Naperville’s Municipal Center, home to the mayor and city council, is quite a beautiful building located on some prime property overlooking Naperville’s crown jewel known as the River Walk. The council chambers where the Naperville city council meets on the first and third Tuesdays of each month is not only functional, as it should be, it’s also comfortable and somewhat picturesque. In fact, the mayor of Homer Glen (George Yukich), during a short presentation to the council, mentioned that his town has a Village Hall, not a Taj Mahal inferring that Naperville’s Municipal Center is little over-the-top.
That takes us to last Tuesday’s Naperville city council meeting when the topic of scheduling a council work shop came up on the agenda. Watch and listen as Naperville councilwoman Rebecca Obarski suggested moving the workshop meeting from council chambers to a meeting room; note how she initially with excitement refers to the workshop as a retreat:
Freudian slip, who knows. An intentional error revealing subconscious feeling, maybe. By definition a retreat is withdrawing from enemy forces, or moving back. It could also be a getaway or vacation.
A workshop implies ‘intensive discussion’, and Obarski apparently isn’t satisfied with Naperville’s Taj Mahal council chambers. Even more interesting is the entire council agreed to using a meeting room; no one questioned the idea. No doubt a meeting room is much more fun, being located next to a lunch room.
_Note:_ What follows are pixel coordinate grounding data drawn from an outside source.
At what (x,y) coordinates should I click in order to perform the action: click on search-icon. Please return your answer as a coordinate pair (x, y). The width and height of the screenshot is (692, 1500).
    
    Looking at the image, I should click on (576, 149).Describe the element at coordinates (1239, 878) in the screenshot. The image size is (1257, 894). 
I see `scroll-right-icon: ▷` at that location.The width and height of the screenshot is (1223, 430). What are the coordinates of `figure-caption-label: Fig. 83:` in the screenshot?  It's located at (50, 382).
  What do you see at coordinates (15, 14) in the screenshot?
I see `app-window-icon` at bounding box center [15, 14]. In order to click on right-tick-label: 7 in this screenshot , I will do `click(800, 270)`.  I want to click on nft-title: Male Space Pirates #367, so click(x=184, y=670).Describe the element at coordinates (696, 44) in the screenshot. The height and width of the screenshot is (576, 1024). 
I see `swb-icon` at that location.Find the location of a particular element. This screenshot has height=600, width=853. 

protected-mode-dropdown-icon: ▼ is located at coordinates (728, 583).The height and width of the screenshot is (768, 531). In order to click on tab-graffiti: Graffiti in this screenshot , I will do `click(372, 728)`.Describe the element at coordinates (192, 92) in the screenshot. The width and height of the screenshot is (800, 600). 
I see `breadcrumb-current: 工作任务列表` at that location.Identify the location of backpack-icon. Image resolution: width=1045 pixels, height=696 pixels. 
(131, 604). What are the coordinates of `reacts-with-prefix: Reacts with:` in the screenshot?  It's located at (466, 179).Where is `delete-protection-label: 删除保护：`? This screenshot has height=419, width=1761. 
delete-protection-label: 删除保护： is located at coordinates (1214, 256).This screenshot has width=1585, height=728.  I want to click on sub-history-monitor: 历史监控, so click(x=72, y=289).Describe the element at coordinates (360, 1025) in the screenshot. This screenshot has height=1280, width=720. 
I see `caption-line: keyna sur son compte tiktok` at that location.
Think of the possibilities.
Additionally the meeting room is undoubtedly available, since it was just a few months ago the the Naperville city council voted to start charging Naperville residents a fee to use meeting rooms in the Municipal Center. Taxpayer dollars built the Municipal Center, and the council decided to charge those taxpayers a fee to use those meeting rooms in the building they built.
How about each member of the Naperville city council tossing in a few bucks for the use of the meeting room. If residents now have to do that, why not the city officials too. Maybe with that requirement, the council chambers might begin to look more appealing for a workshop. I mean it is seen as a Taj Mahal.